— START Source records —
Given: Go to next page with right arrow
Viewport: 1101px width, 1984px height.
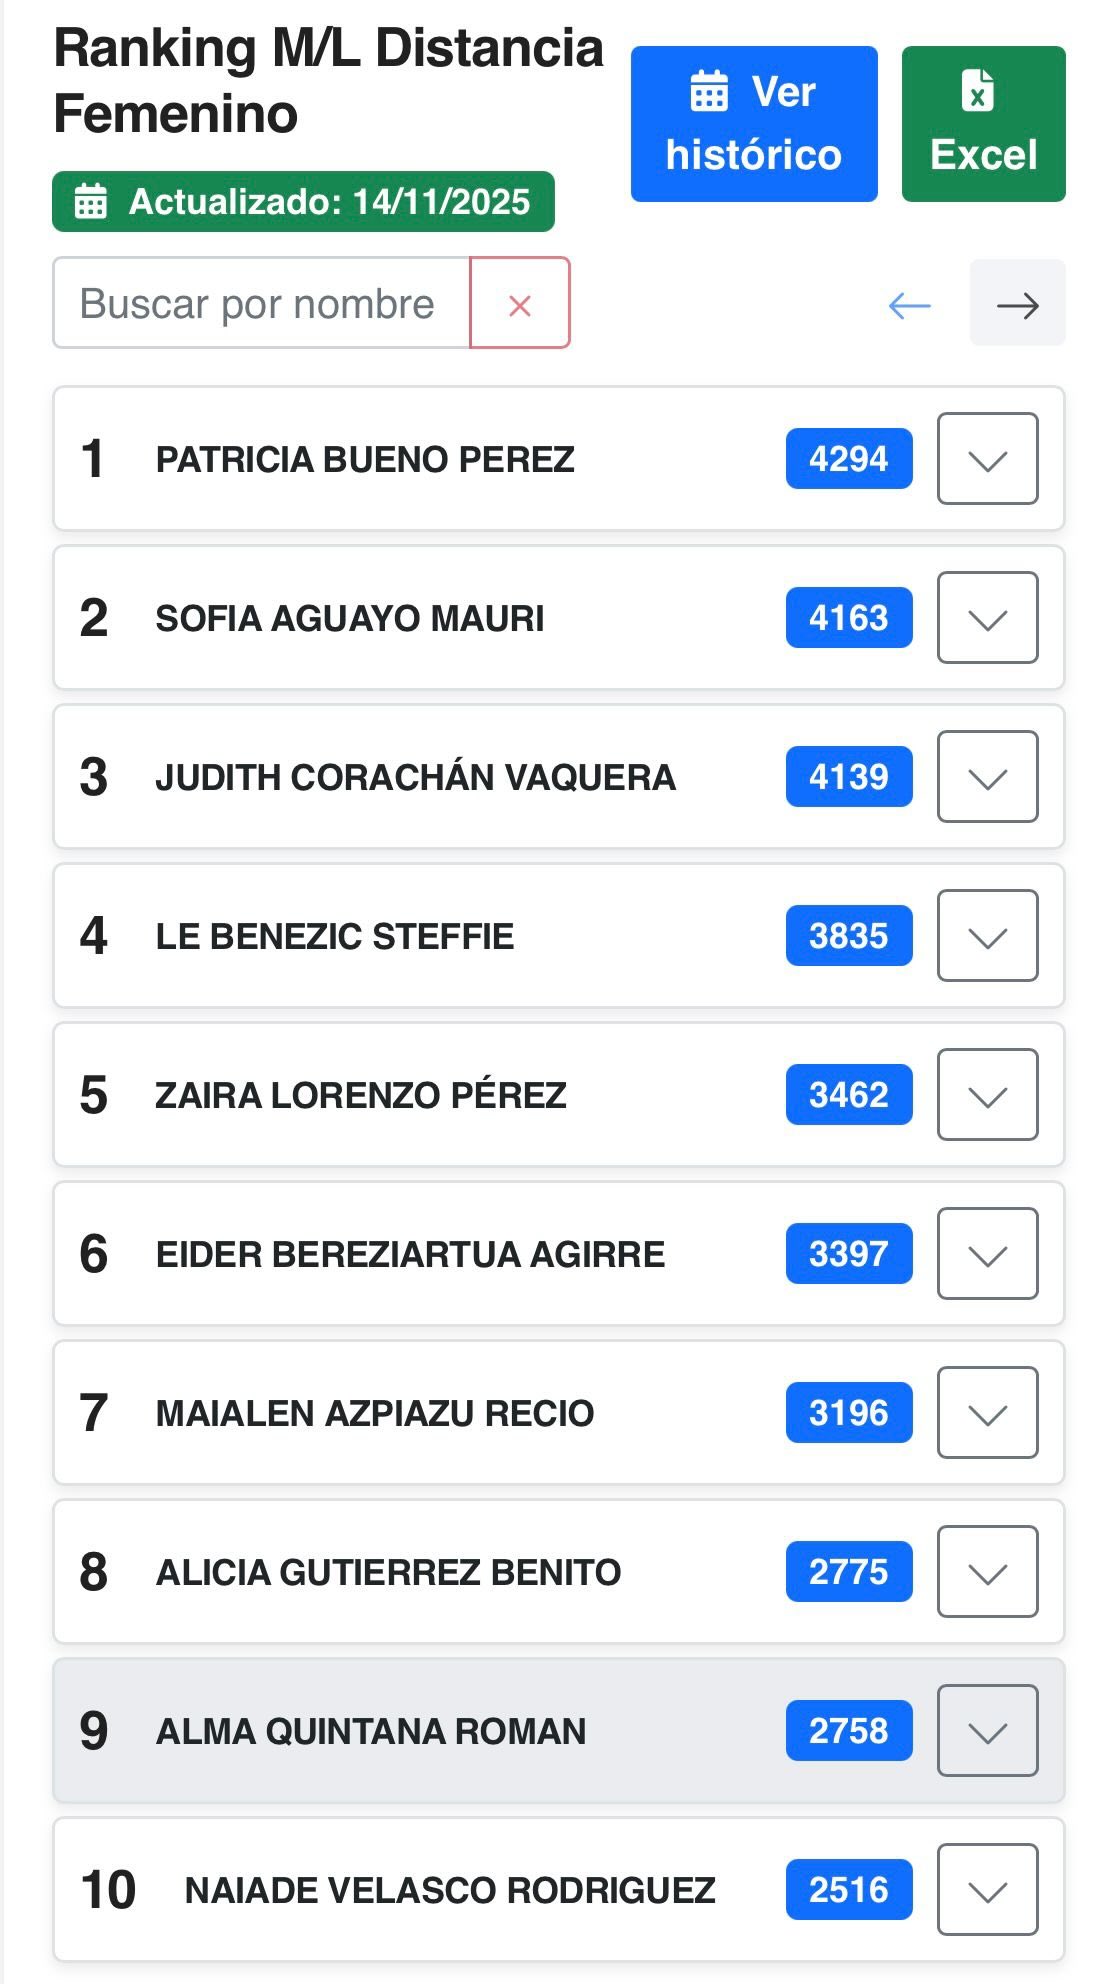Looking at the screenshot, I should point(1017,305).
— END Source records —
— START Source records —
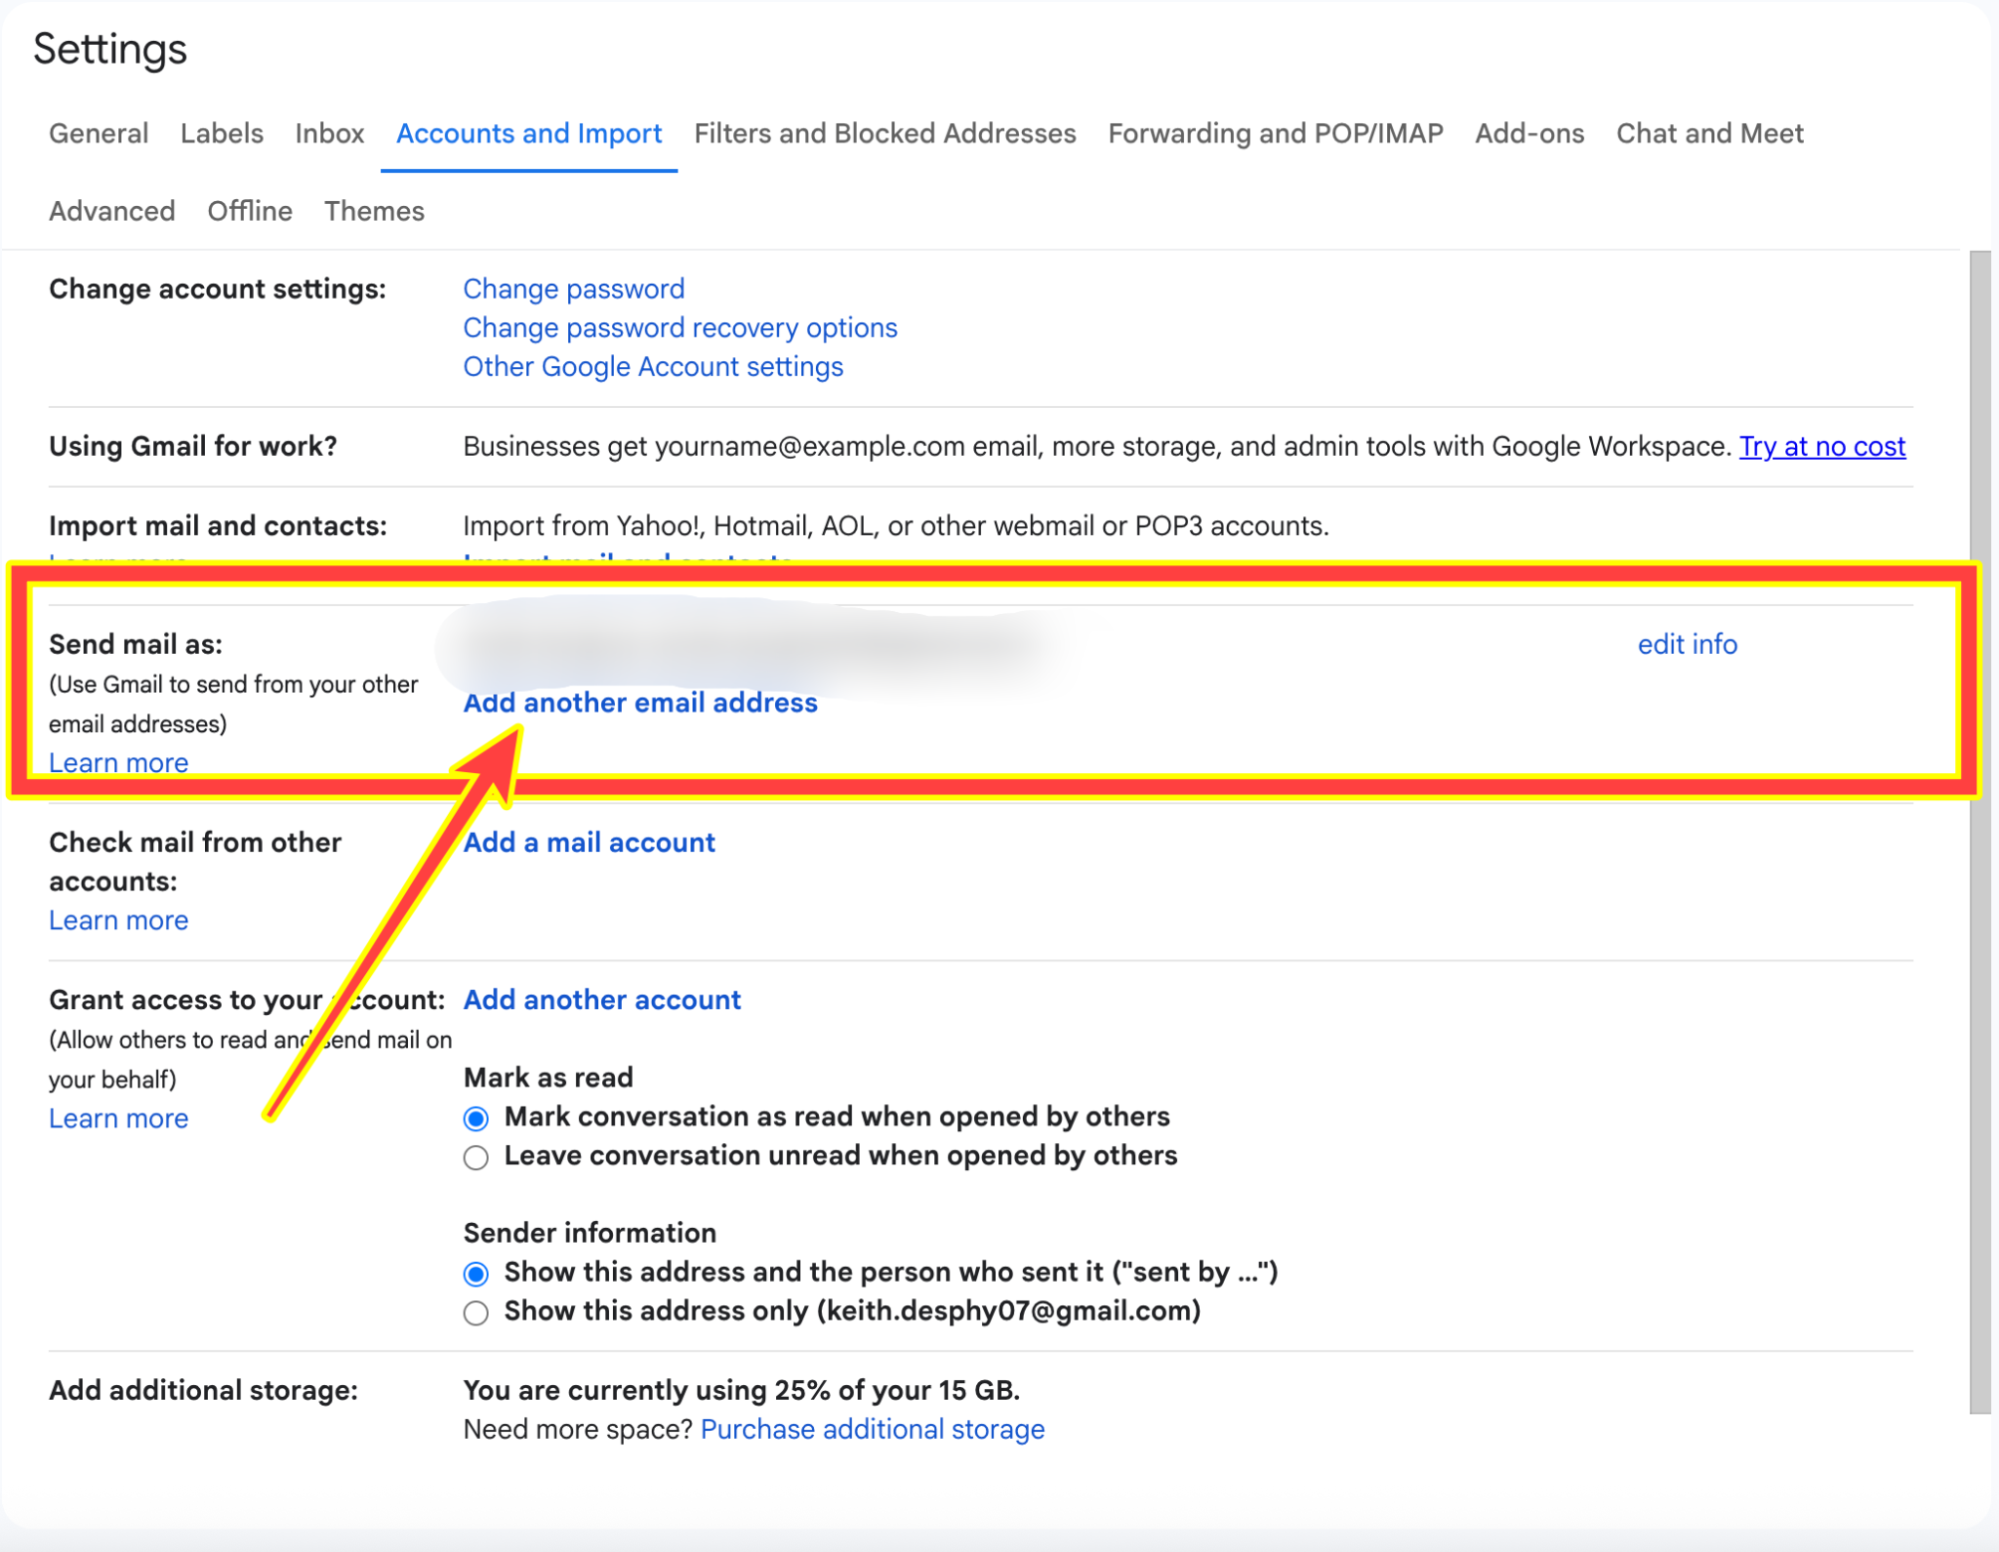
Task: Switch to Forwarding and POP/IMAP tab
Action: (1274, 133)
— END Source records —
— START Source records —
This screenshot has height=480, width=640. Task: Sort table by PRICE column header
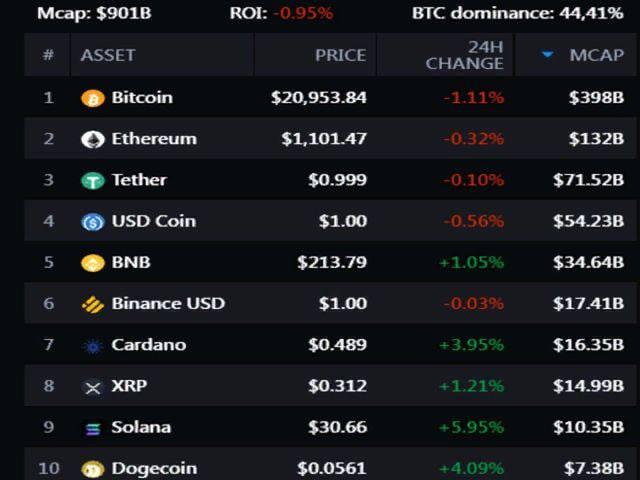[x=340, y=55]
— END Source records —
**Exercise brief**
Rescale the items from the line containing "This screenshot has" through the line containing "[x=340, y=55]", both included. Write those lines out again with their requests, multiplying each answer coordinate by 2.35 and rounding to whole numbers with halves rounded up, and leave the pictures out.

**Answer to this problem**
This screenshot has height=480, width=640. Task: Sort table by PRICE column header
[x=799, y=129]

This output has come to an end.